= YOUR OBJECTIVE =
Decide whether each statement agrees with the court order below. Answer yes or no for each, and quote the words from the order that settle it.
1. The Court's remand decision rested on a stipulation made by the Plaintiffs.
2. The Plaintiffs appealed the remand decision.
3. The Eighth Circuit sent the case back to the Circuit Court for Lafayette County.

United States District Court, W.D. Arkansas, Texarkana Division
September 23, 2014
THOMAS GOODNER and LINDA GOODNER, individually and on behalf of a class of all other similarly situated individuals, Plaintiffs,
CLAYTON HOMES, INC.; CMH HOMES, INC.; and VANDERBILT MORTGAGE & FINANCE, INC., Defendants.
SUSAN O. HICKEY, District Judge
On September 10, 2012, this Court granted Plaintiffs' Motion to Remand and remanded this case to the Circuit Court for Lafayette County for further proceedings. ECF No. 37. The Court's remand decision was based upon Plaintiffs' stipulation which limited the class recovery to a sum less than the amount-in-controversy required by the Class Action Fairness Act. Defendants appealed the decision. On September 16, 2013, the Eighth Circuit Court of Appeals summarily remanded the case to this Court for reconsideration in light of the Supreme Court's recent decision regarding stipulations made on behalf of absent class members. Standard Fire Ins. Co. v. Knowles, 133 S.Ct. 1345, 185 L.Ed.2d 439 (2013).

= RECORDED INFORMATION =
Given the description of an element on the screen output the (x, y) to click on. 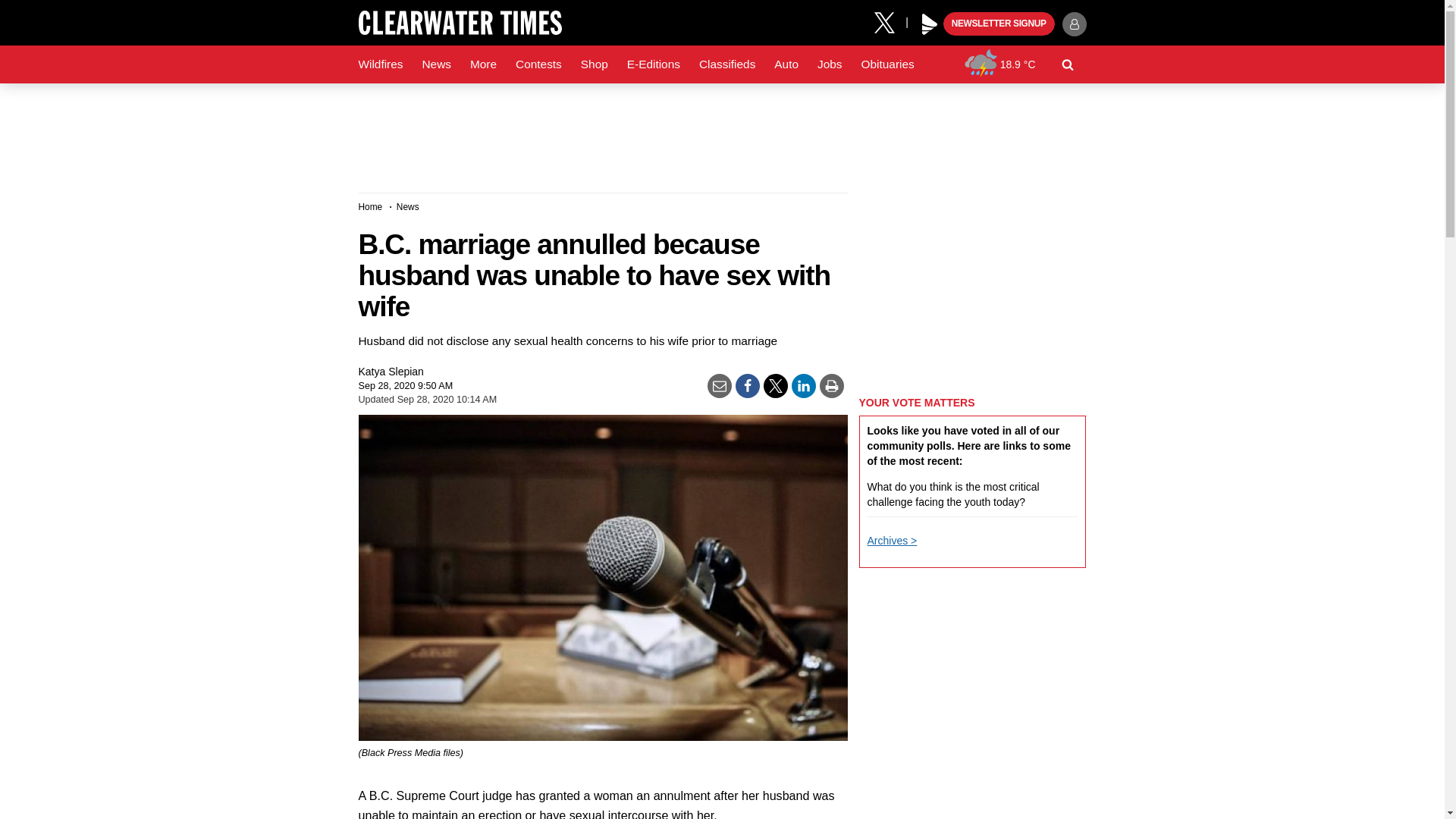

= THE OUTPUT =
1. Yes: "The Court's remand decision was based upon Plaintiffs' stipulation"
2. No: "Defendants appealed the decision."
3. No: "summarily remanded the case to this Court for reconsideration"